[What the exercise asks]: Copy everything from "Date: Sat, 19" down to "fsync() are wrong..." in the mailing-list post about fsync() on OS X, word for word.

[Excerpt provided]:
[portawiki-discuss] fsync() and OS X
Peter Gutmann
pgut001 at cs.auckland.ac.nz
Tue Nov 1 01:41:46 EST 2005
Just found the following interesting snippet about the OS X fsync():
-- Snip --
From: Dominic Giampaolo <email at hidden>
Subject: Re: bad fsync? (A.M.)
Date: Sat, 19 Feb 2005 17:59:21 -0800
>MySQL makes the following claim at:
>http://dev.mysql.com/doc/mysql/en/news-4-1-9.html
>"InnoDB: Use the fcntl() file flush method on Mac OS X versions 10.3
>and up. Apple had disabled fsync() in Mac OS X for internal disk
>drives, which caused corruption at power outages."
>First of all, is this accurate? A pointer to some docs or a tech note
>on this would be helpful.
The comments about fsync() are wrong...
On MacOS X, fsync() always has and always will flush all file data from host
memory to the drive on which the file resides. The behavior of fsync() on
MacOS X is the same as it is on every other version of Unix since the dawn of
time (well, since the introduction of fsync anyway :-).
I believe that what the above comment refers to is the fact that fsync() is
not sufficient to guarantee that your data is on stable storage and on MacOS X
we provide a fcntl(), called F_FULLFSYNC, to ask the drive to flush all
buffered data to stable storage. Let me explain in more detail. With fsync()
even though the OS writes the data through to the disk and the disk says "yes
I wrote the data", the data is not actually on permanent storage. Unless you
explicitly disable it, all disks have a write buffer which holds data you've
written. The disk buffers the data you wrote until it decides to flush it to
the platters (and the writes may not be in the order you wrote them). If you
lose power or the system crashes before the data is written, you can wind up
in a situation where only some of your data is actually on disk. What is
worse is that even if you write blocks A, B and C, call fsync() and then write
block D you may find after rebooting that blocks A and D are on disk but B and
C are not (in fact any ordering of A, B, C, and D is possible). While this may
seem like a rare case it is not. In fact if you sit down and pull the plug on
a system you can make it happen in one or two plug pulls. I have even gone so
far as to watch this behavior with a logic analyzer on the ATA bus: I saw the
data for two writes come across the ATA cable, the drive replied and said the
writes were successful and then when we rebooted the data from the second
write was correct on disk but the data from the first write was not. To deal
with this we introduced the F_FULLFSYNC fcntl which will ask the drive to
flush all of its buffered data to disk. When an app needs to guarantee that
data is on disk it should use F_FULLFSYNC. In most cases you do not need such
a heavy handed operation and fsync() is good enough. But in an app like a
database, it is essential if you want transactional integrity.
Now, a little bit more detail: on ATA drives we implement F_FULLFSYNC with the
FLUSH_TRACK_CACHE command. All drives sold by Apple will honor this command.

[Data shown]:
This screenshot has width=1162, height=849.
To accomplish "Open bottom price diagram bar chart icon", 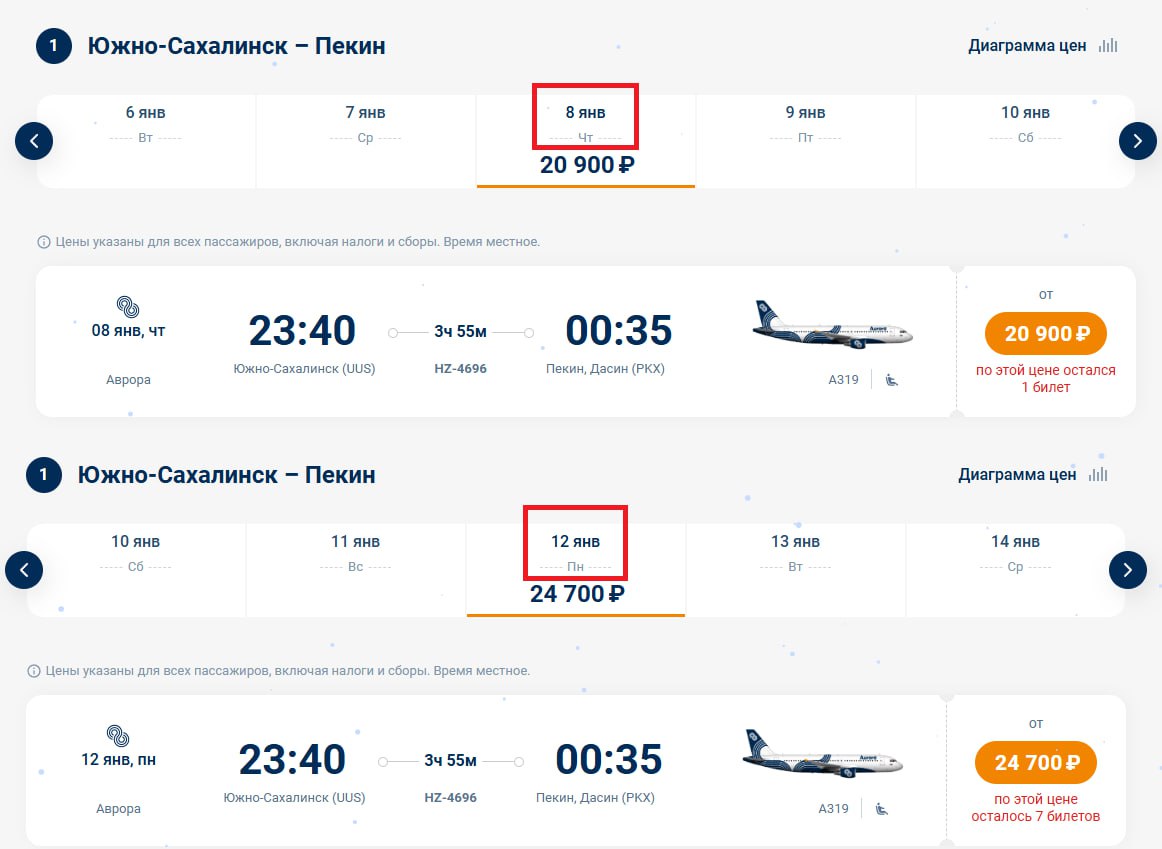I will point(1097,474).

[Complete response]:
Date: Sat, 19 Feb 2005 17:59:21 -0800
>MySQL makes the following claim at:
>http://dev.mysql.com/doc/mysql/en/news-4-1-9.html
>"InnoDB: Use the fcntl() file flush method on Mac OS X versions 10.3
>and up. Apple had disabled fsync() in Mac OS X for internal disk
>drives, which caused corruption at power outages."
>First of all, is this accurate? A pointer to some docs or a tech note
>on this would be helpful.
The comments about fsync() are wrong...